On Sunday, with a two-foot bogey putt on the 18th hole, Hideki Matsuyama became both the first Japanese Masters champion and also the first Japanese golfer to win a men's major tournament. It's a career-defining accomplishment for the 29-year-old Matsuyama, one deepened in light of all the ways in which both the Masters and institutional golf, even in 2021, labor to preserve themselves as the domain of rich white men.
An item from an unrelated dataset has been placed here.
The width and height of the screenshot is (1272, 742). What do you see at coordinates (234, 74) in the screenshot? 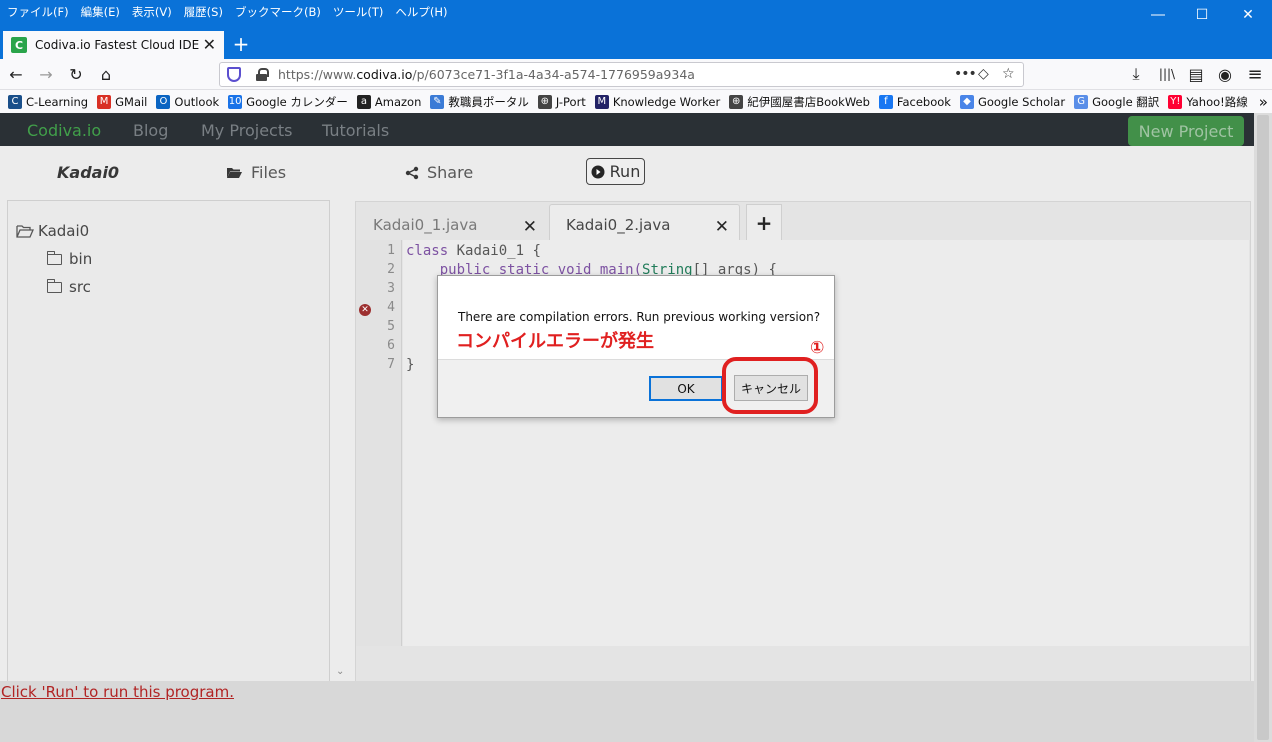
I see `tracking-shield-icon` at bounding box center [234, 74].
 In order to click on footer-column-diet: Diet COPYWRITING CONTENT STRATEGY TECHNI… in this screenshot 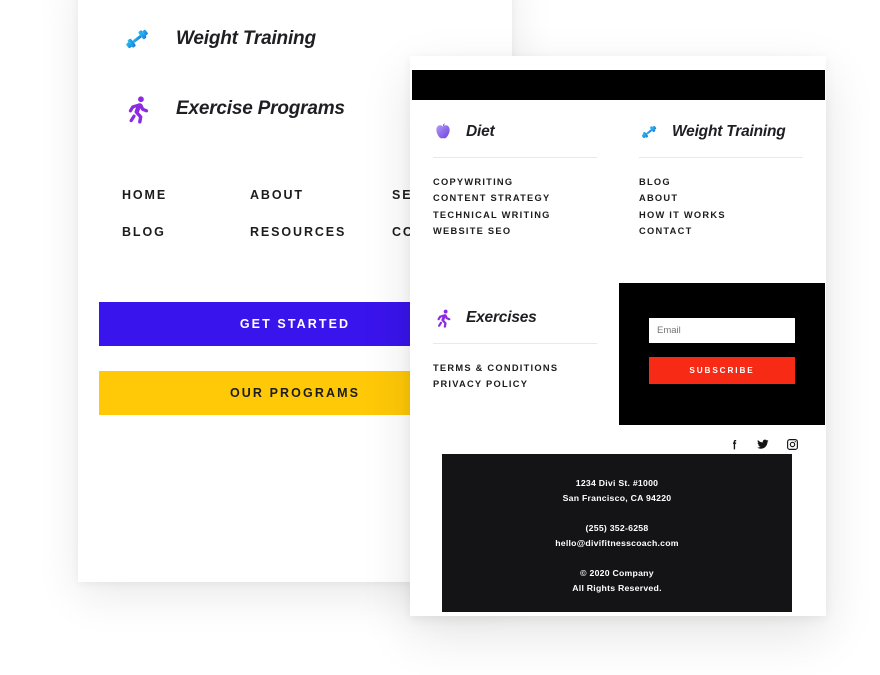, I will do `click(517, 178)`.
It's a moment, if you like, to reflect on golf's long history of racial exclusivity, and on how far it still has to go to achieve anything like true inclusivity. Or to imagine what this moment might mean for the sport of golf in Japan, an archipelago that as recently as 2017 had as many golf courses as the entire rest of the continent of Asia. Or just to watch video of a tearful Matsuyama walking off the 18th green after his victory and think to yourself, "Aw, what a nice moment." Or, if you are The Ringer's Bill Simmons, it's a moment to reflect on how, thanks to this damn cancel culture, you can't even make racist jokes about the first Japanese Masters champion on national television at the absolute apex of his professional life anymore.
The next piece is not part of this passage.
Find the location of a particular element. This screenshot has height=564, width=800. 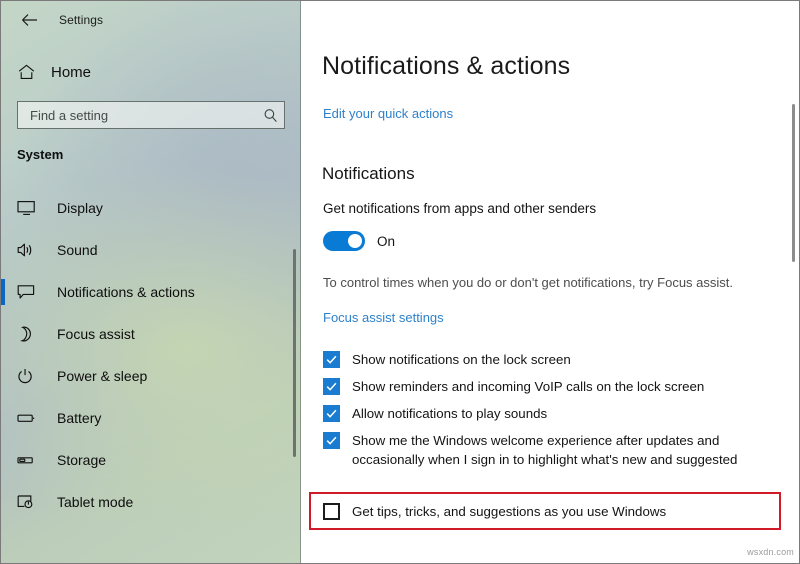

Come with me, my friends, to the 28th minute of today's episode of The Bill Simmons Podcast, in which Simmons and co-host Kevin Clark discuss ... well, here, just read the transcription for yourself.
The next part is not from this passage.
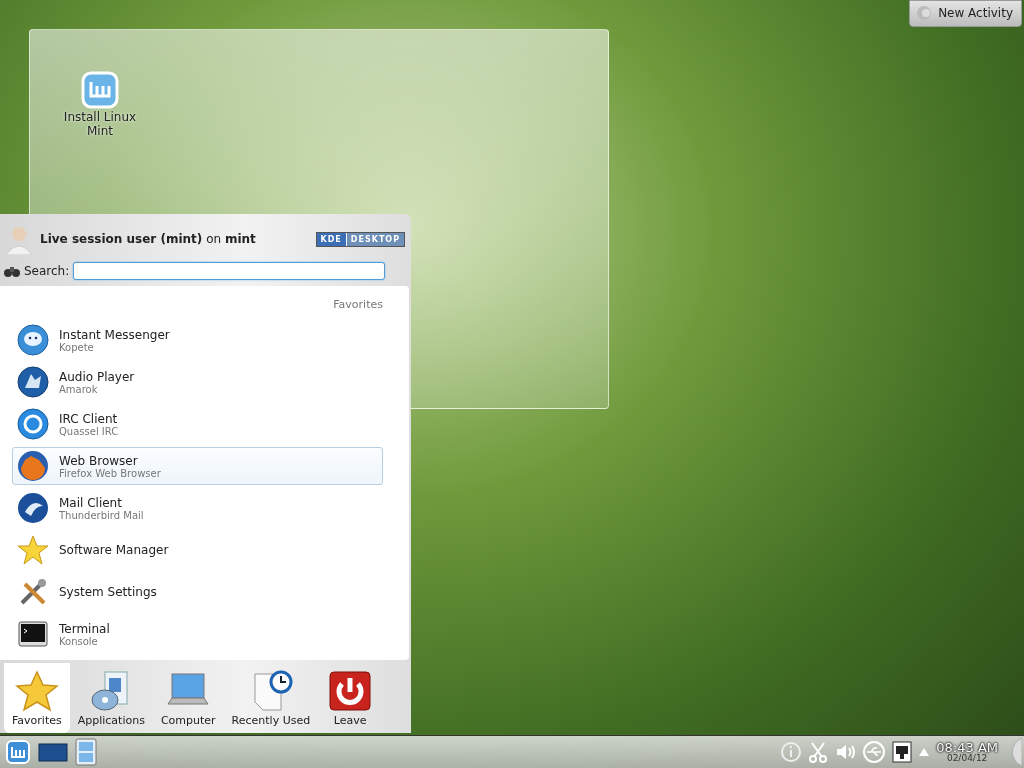 This screenshot has width=1024, height=768. What do you see at coordinates (33, 634) in the screenshot?
I see `terminal-icon` at bounding box center [33, 634].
BILL SIMMONS: Alright so Nantz, we were hoping for one of his, ah, classic pre-baked one-liners when Matsuyama won the Masters. I think he was scared off, he felt nervous to me the last 20 minutes, um, cancel culture, I don't, I don't think Nantz even wanted to go near anything. He kept kind of throwing it to Faldo, and then, when Matsuyama hit the—first of all, he, he missed the par putt, he had the, the little two-footer coming back, he made it, he wins, and Nantz basically said, "And Matsuya—Hideki Matsuyama, the first Japanese golfer to win the Masters!" I, I've never heard him put less thought, energy, creativity, anything into one of his calls, and ah, it was a scared Jim Nantz. Let's, let's be honest.KEVIN CLARK: OK. So, you're—let's put you in the booth—SIMMONS: Yeah.CLARK: What do you give us?SIMMONS: So I had it, I had the savvy one. Um. "Heat of the Moment," which was a song that won like five Grammys—CLARK: Yeah.SIMMONS: —by a band called Asia in the '80s.CLARK: Mhm.SIMMONS: I think Nantz could have gone stealth, and done, "It was the heat of the moment! Hideki Matsui [Editor's note: A different Japanese athlete from the golfer who won the Masters on Sunday] is our Masters champion!" Something like that—CLARK: [indistinct gasping sound, as though preparing to hold breath for a long time]SIMMONS: —and then it just would have been really underground, nobody would have even gotten it. Um. But, but he just played it chalk, and, and, you know what, you just signed a new contract, Jim Nantz, we don't want a scared Jim Nantz. Come up with a, some sort of line. Anything? Disappointing.CLARK: [possibly trying to steer this boat out of Racism Canal and into the Sea of Plausible Deniability?] So, Joe House was hoping that Xander Schauffele would win for a DMX reference.SIMMONS: Right, "X gonna—X gonna give it to you," something like that, that would, that actually would have been fitting. It did seem like there was some possible DMX, X stuff, parallel stuff happening.
Well, there you have it. We don't want a scared Jim Nantz, according to The Ringer's Bill Simmons. We want a Jim Nantz who will make a shitty, stupid, multiply outmoded racist joke about Hideki Matsuyama—apparently the only kind of joke you can make about Hideki Matsuyama, according to Bill Simmons!—on live television at the exact peak of Matsuyama's golf career, with the whole world watching. Cancel culture has taken this away, and that is very disappointing.
A few minutes prior, Simmons reminisced proudly about having discussed with some pals which golf announcer would be the first to refer to runner-up Will Zalatoris as "Clitoris," a word that does not even sound much like "Zalatoris" at all, and suggested that a good nickname for Zalatoris might be "The Z-Spot," which would be a play on the term "the G-spot," which is a whole different part of the human anatomy from the clitoris. The guy's just a real funny guy! A real cut-up. Clark responded with a very terse "Sure."